A major step for the project was the selection, this summer, of the site for the LNG plant at Nikiski, on the Kenai Peninsula south of Anchorage. The pipeline would now be parallel to the existing Trans Alaska Pipeline System from the North Slope to the state’s Interior and then branch off on a new route to Southcentral Alaska.
At the RDC conference, Butt mentioned more details about the LNG plant, that it would include three large LNG storage tanks, two loading berths and that an LNG tanker would be loaded every two days.
On Cook Inlet marine conditions and navigation issues, Butt said, “We are still doing a lot of study on this but we believe we can it work. The ice is different in the Inlet. It is shore ice, and it is broken (by tides) and moves around,” but the group is satisfied that the ships can be moored safely.

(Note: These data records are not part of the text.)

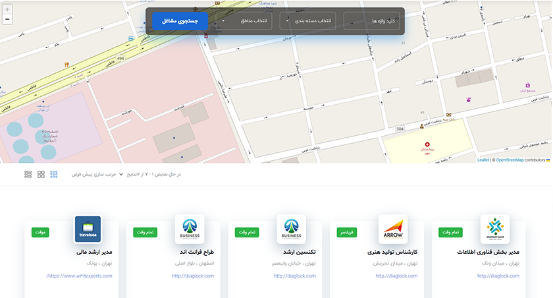Focus the کلید واژه ها keyword field

pyautogui.click(x=371, y=21)
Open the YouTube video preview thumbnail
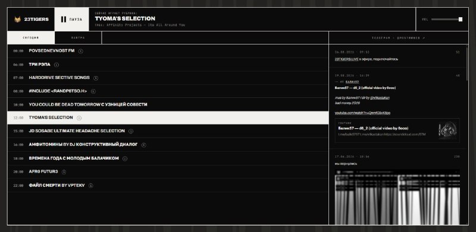 tap(448, 131)
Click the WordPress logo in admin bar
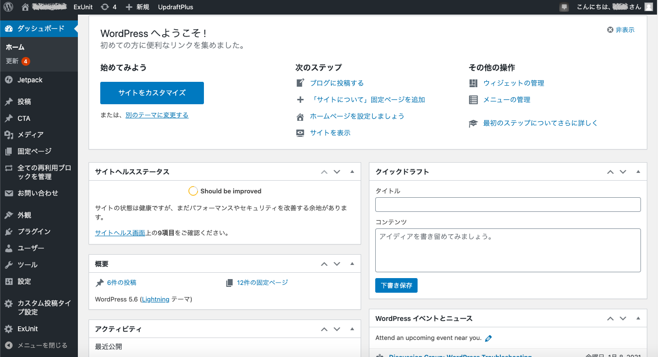Screen dimensions: 658x357 coord(8,7)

Marine pilots from several parts of the world are being consulted on the navigation issues, and the St. Lawrence River seaway in eastern North America is being studied as an analog, he said. Large crude oil carriers navigate the St. Lawrence seaway, where there is also ice similar to Cook Inlet, and tides.
In addition to permafrost soils in the Interior, construction challenges for the pipeline include crossings of two major rivers, the Yukon and Susitna rivers, a corridor through or near Denali National Park, and a crossing of Cook Inlet to the Kenai Peninsula.
In previous interviews, Butt said Nikiski was chosen mainly because sufficient vacant land is available near existing industrial sites and infrastructure, and because weather conditions will allow year-round construction.
In his presentation on the state-sponsored AGDC project, Fauske said his group has spent about $70 million on engineering and permitting to date and that the Legislature’s appropriation of $355 million earlier this year will allow the state corporation to complete engineering and design work that will be sufficient for the open season.
If the project were to proceed, which assumes that the bigger industry-led group fails, AGDC has estimated the cost of a 737-mile, 36-inch pipeline and gas treatment plant at $7.7 billion, which includes $2.8 billion for the gas plant at Prudhoe Bay; $3.03 billion for the 36-inch pipeline to Dunbar, near Nenana in Interior Alaska; $70 million for a 12-inch, 35-mile lateral line to Fairbanks, and $1.8 billion for a remaining 36-inch pipeline from Dunbar to the Matanuska-Susitna region north of Anchorage where the pipeline could connect with existing pipelines owned by Enstar Natural Gas Co.
The pipeline would operate with an operating pressure of 1,480 pounds per square inch, which is sufficient to transport some volumes of propane along with methane, the component of natural gas used for fuel, Fauske said.
The propane would find a ready market in Alaska.
However, AGDC’s project is still limited to moving 500 million cubic feet per day of gas under the state’s current contract with TransCanada Corp., under the state Alaska Gasline Development Act, or AGIA.
The current in-state demand for gas, mostly for utilities, is estimated at about 240 million cubic feet per day, so large industrial customers would have to be found to purchase the remaining gas.